## Task instructions
What is the number of lines in the records below holding the string "agent"? Reply with it and nothing else.
···
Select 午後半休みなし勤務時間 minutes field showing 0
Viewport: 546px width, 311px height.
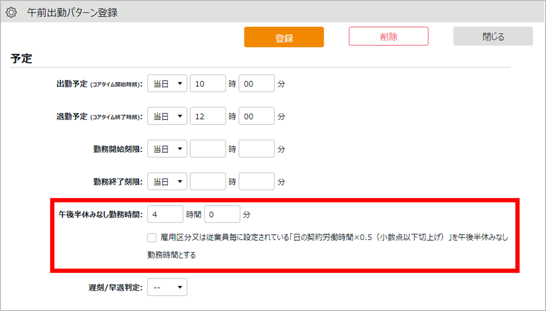[x=222, y=214]
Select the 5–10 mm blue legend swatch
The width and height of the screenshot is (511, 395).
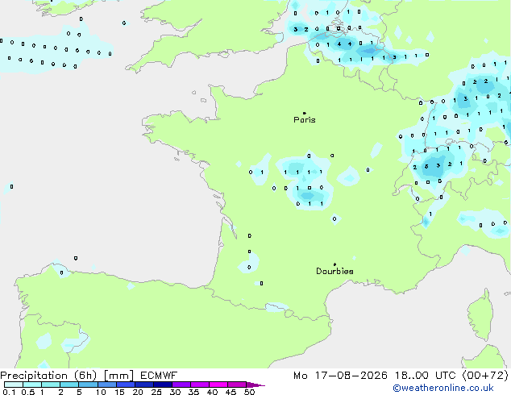tap(88, 385)
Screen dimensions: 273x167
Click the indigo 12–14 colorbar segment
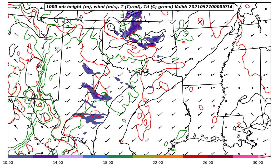click(x=45, y=156)
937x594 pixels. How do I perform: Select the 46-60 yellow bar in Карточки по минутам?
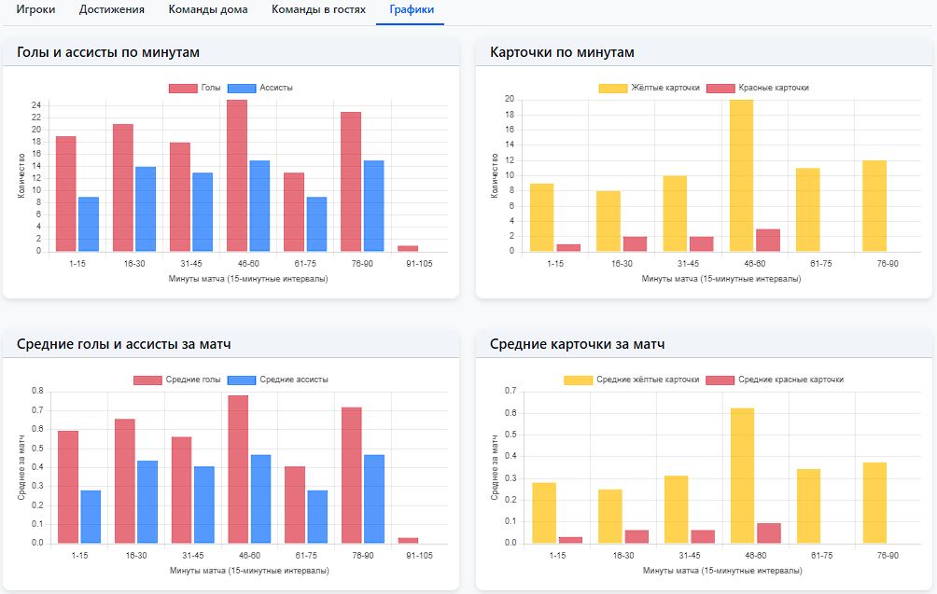click(x=742, y=175)
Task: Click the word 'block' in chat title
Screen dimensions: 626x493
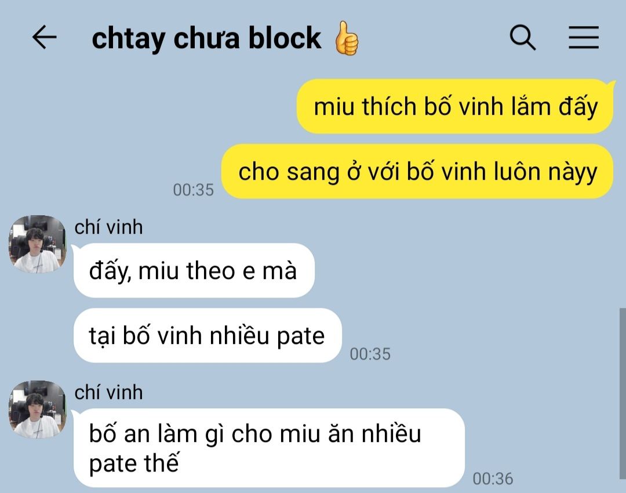Action: [285, 38]
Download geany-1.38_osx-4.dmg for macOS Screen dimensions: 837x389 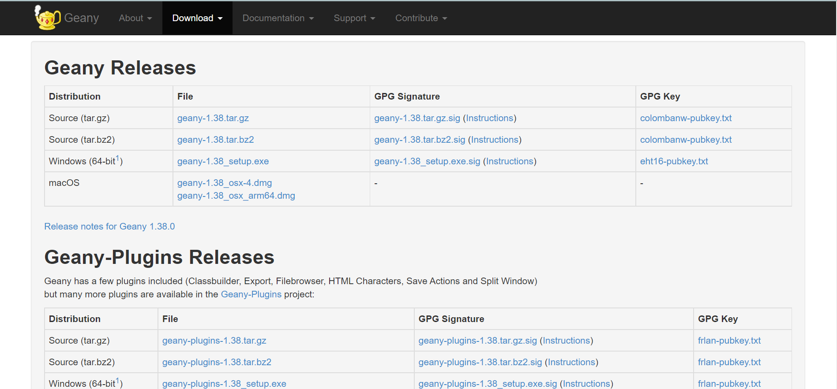click(x=225, y=183)
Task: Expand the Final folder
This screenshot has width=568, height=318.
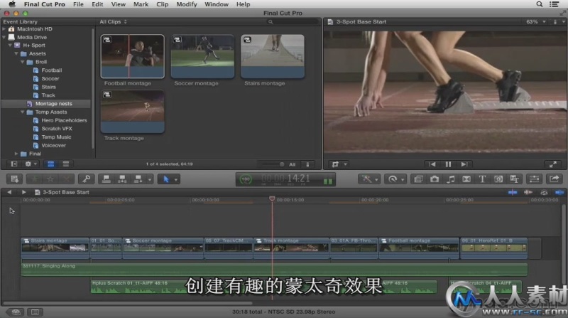Action: tap(16, 154)
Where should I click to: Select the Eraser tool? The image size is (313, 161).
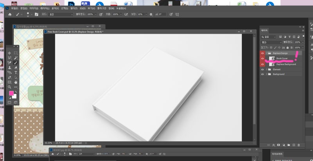[16, 68]
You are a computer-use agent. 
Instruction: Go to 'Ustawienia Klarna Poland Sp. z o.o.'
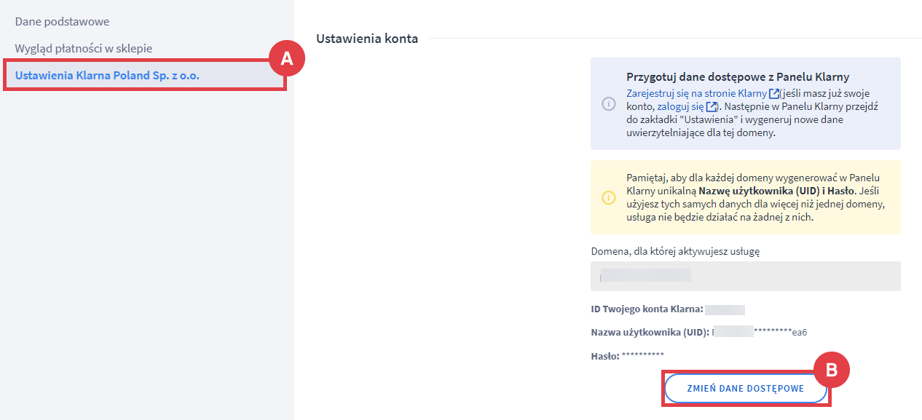pyautogui.click(x=107, y=75)
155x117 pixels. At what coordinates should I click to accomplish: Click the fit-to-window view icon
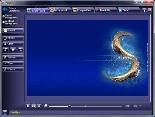33,106
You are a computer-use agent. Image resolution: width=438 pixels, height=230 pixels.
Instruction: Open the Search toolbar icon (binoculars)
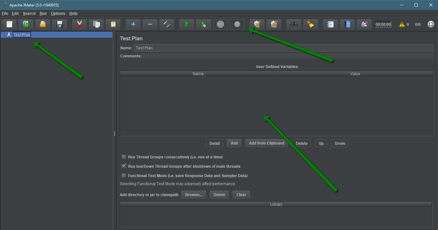[x=294, y=24]
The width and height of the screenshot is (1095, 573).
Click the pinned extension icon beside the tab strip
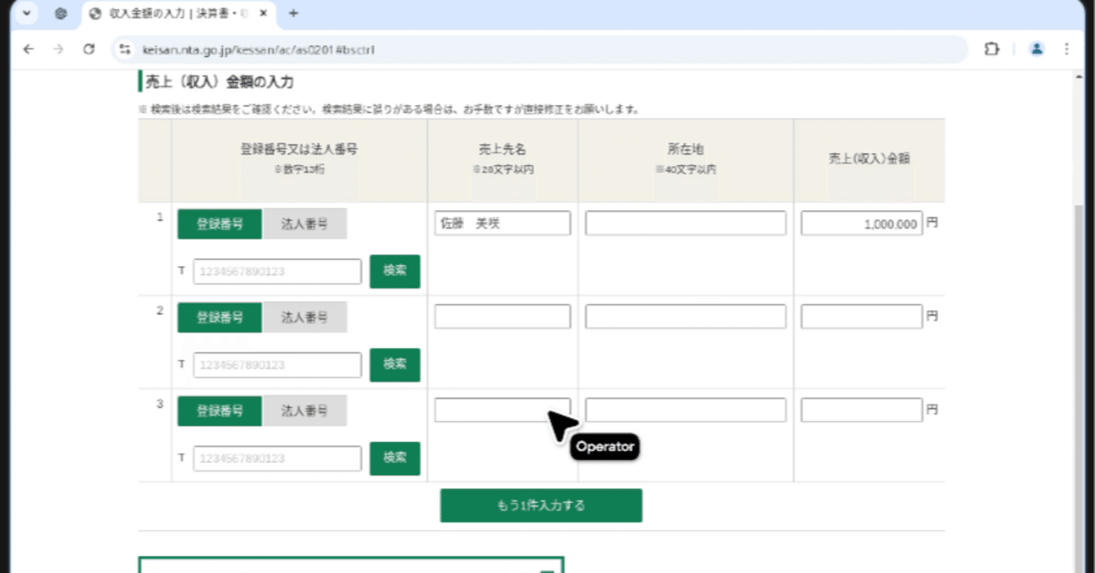point(60,14)
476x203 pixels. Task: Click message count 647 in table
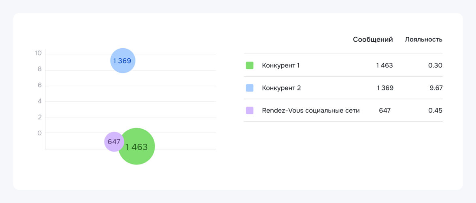(x=385, y=110)
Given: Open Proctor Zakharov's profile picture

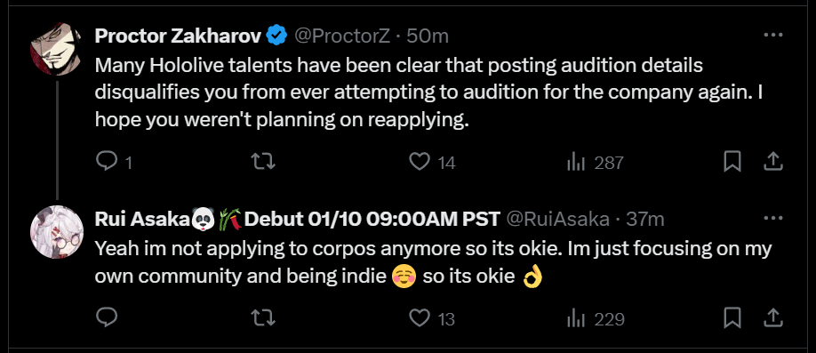Looking at the screenshot, I should coord(56,50).
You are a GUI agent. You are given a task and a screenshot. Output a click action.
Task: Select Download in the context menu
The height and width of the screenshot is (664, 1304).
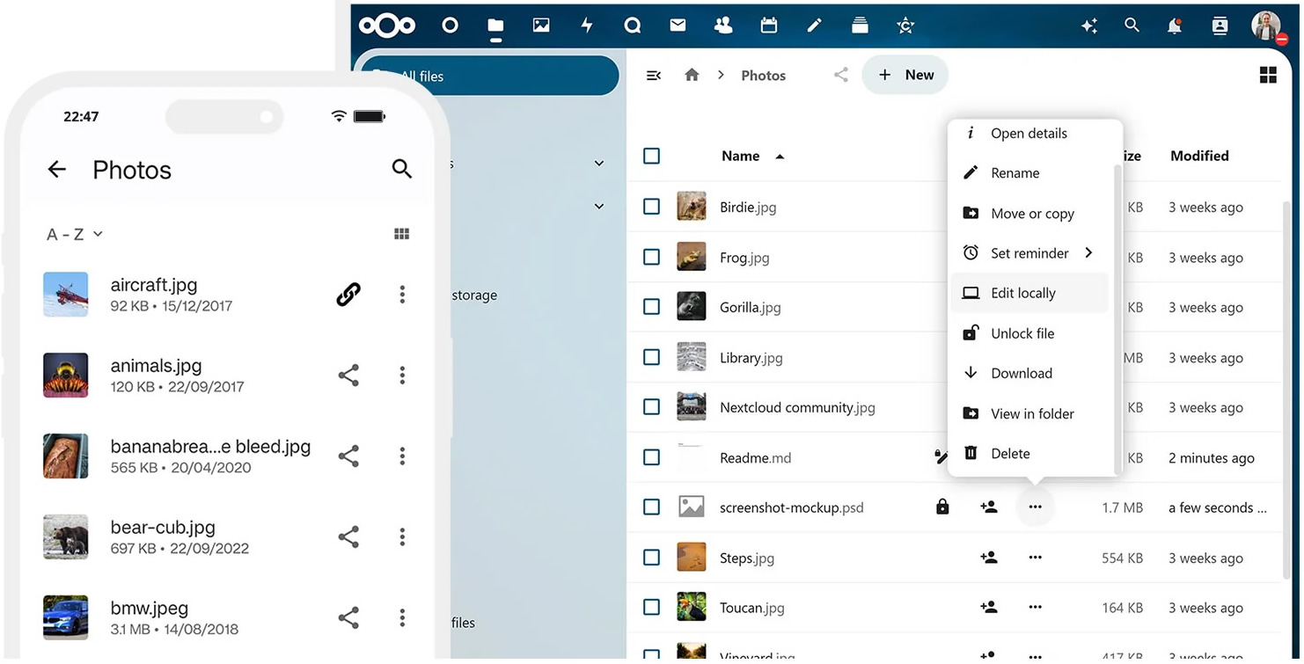[1021, 373]

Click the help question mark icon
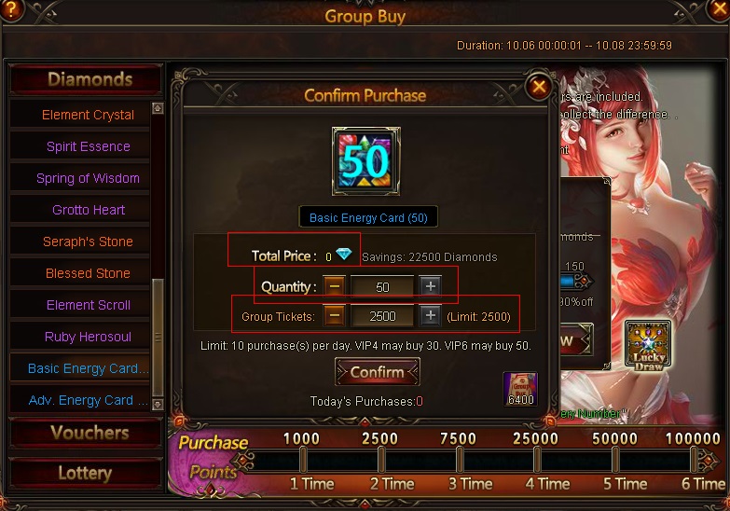click(x=10, y=9)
···
## Exercise response
3